The government has been handing these tax holidays to companies, whose turnover runs into billions of shillings every year, in what is justified as incentives to draw in more Foreign Direct Investments (FDI) while promoting domestic investment and exports.
Estimates by the Kenya Revenue Authority (KRA) show that in the financial year ending June 2021, the government lost Sh259.5 billion (about 2.15 per cent of the country's Gross Domestic Product (GDP), or the value of all goods and services produced in the economy).
This is more than enough to construct, rehabilitate and maintain roads in the current financial year ending June 2023.
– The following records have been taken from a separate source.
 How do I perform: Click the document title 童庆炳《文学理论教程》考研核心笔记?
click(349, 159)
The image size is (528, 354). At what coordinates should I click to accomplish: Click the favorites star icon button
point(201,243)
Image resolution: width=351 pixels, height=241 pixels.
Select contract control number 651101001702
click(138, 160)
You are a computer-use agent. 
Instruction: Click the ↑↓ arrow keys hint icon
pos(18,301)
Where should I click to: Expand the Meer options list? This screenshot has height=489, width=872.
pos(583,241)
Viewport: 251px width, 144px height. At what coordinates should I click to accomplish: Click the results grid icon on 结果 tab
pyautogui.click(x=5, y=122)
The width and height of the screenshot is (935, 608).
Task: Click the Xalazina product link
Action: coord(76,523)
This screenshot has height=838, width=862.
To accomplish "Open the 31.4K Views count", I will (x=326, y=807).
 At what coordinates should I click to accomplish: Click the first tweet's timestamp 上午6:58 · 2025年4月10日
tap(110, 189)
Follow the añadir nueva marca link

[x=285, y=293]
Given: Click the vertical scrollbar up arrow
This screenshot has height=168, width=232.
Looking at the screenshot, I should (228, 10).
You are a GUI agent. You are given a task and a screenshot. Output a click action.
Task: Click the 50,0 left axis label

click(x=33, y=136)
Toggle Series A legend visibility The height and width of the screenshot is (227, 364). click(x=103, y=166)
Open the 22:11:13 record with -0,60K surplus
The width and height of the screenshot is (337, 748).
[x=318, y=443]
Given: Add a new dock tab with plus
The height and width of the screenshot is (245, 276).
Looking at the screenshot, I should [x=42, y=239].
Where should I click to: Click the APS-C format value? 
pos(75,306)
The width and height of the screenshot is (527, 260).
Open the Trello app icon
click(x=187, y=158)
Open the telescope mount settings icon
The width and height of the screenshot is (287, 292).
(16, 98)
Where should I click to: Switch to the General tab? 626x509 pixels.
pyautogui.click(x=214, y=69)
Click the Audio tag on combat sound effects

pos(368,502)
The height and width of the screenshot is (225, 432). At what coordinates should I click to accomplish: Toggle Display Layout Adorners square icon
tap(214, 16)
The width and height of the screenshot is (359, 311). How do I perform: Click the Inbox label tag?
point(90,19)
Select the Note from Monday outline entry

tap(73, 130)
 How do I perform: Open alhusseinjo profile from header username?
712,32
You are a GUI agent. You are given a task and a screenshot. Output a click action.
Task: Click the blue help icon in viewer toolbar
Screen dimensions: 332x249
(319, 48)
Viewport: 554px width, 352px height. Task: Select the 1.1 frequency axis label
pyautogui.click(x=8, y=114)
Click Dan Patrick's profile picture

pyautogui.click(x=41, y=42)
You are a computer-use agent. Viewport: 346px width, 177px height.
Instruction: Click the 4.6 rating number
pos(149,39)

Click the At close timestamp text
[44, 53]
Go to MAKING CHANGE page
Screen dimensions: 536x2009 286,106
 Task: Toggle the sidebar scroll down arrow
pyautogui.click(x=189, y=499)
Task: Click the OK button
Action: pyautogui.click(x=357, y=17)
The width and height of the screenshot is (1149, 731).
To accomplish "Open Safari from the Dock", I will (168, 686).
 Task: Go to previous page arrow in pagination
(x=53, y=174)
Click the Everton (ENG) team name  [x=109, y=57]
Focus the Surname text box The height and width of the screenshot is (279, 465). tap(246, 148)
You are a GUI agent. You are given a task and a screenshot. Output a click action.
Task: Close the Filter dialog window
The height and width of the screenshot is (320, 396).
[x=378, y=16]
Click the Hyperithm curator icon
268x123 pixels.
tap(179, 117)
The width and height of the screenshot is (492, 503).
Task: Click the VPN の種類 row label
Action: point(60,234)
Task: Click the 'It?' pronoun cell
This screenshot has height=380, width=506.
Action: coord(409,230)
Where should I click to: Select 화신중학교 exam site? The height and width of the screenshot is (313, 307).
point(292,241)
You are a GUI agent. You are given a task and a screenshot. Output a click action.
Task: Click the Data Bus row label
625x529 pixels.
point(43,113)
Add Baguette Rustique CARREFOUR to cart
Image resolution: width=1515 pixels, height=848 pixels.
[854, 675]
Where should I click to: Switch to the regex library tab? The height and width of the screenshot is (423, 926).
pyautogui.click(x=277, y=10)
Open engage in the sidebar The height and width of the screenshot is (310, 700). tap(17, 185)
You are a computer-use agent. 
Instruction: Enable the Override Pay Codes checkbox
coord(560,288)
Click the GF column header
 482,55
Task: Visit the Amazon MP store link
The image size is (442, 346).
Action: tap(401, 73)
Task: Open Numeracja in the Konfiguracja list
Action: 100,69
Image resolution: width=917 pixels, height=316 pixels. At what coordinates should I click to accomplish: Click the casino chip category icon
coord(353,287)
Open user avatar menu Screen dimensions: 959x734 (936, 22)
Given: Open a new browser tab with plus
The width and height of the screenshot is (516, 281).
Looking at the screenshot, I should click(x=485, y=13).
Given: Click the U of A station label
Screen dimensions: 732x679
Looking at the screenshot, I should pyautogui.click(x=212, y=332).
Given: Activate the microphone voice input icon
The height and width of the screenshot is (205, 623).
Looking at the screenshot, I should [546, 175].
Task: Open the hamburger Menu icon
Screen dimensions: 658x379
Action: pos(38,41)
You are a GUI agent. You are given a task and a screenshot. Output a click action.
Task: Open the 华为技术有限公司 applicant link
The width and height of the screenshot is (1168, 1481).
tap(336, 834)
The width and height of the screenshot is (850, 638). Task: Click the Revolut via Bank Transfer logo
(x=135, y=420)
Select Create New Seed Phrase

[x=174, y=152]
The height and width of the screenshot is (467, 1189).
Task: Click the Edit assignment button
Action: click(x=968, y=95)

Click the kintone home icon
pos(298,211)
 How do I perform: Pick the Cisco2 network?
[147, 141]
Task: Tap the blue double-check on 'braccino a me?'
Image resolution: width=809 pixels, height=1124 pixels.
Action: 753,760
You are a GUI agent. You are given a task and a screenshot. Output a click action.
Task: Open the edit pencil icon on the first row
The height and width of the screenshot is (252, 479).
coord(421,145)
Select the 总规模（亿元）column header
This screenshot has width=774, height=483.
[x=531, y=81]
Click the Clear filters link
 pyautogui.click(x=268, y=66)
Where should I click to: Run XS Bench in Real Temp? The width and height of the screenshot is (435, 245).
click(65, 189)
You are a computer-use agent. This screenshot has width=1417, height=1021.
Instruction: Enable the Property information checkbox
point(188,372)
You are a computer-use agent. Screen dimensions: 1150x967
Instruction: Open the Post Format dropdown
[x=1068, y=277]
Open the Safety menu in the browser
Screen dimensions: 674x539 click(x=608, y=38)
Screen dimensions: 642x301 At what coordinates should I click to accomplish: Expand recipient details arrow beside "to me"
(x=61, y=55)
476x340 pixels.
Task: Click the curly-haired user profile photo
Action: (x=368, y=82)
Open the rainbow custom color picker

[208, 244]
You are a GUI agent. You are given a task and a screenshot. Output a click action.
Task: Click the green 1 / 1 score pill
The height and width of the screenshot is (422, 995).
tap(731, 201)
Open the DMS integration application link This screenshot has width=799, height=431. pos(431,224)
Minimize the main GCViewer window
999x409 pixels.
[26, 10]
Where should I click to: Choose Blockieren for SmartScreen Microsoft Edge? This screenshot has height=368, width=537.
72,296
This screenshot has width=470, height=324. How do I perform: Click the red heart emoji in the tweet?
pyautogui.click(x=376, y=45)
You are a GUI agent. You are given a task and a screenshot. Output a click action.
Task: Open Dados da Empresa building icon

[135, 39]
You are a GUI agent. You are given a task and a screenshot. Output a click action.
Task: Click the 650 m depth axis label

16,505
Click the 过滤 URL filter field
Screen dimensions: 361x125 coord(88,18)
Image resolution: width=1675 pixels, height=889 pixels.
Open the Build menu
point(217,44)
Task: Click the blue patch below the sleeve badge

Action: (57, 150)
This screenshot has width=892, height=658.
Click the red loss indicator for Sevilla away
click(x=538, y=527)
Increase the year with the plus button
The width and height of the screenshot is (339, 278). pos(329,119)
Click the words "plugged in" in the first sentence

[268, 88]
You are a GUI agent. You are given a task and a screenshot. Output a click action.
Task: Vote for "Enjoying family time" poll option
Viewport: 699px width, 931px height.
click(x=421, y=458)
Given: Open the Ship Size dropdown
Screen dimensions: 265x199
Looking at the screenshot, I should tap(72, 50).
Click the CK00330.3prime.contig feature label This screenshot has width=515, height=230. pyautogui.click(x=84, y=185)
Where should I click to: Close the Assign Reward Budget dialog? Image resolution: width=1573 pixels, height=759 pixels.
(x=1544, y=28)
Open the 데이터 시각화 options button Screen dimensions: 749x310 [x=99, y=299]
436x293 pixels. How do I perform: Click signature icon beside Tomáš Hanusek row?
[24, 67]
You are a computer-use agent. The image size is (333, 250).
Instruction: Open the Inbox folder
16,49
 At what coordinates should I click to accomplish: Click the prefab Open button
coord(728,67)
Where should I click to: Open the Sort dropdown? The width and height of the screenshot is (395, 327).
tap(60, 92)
In 2017, Kenya lost up to 5.15 per cent of its GDP and 2.96 per cent in 2020 through generous tax incentives, noted the 2022 report whose overall goal is to strengthen advocacy activities at the local and global levels.
Tax holidays and incentives specific to Export Processing Zones (EPZs) are considered the most harmful but are not included in the 2021 report.
"This puts to question the cost-effectiveness of tax incentives in such zones. Kenya continues to pursue the use of free zones to attract foreign investment by establishing Special Economic Zones," say the lobbies in the report. They note that the proliferation of these incentives is worsened by a lack of a coordinated regime in providing and administering the incentives within the free zones.
"There is a growing lack of transparency in the administration of tax incentives in Kenya evidenced by her failure to publish tax expenditure information," says the report.
John Oduk, in charge of policy research and advocacy at The Institute of Social Accountability noted that a significant amount of the country's revenue is lost due to the involvement of a large number of government agencies being involved in issuing these incentives.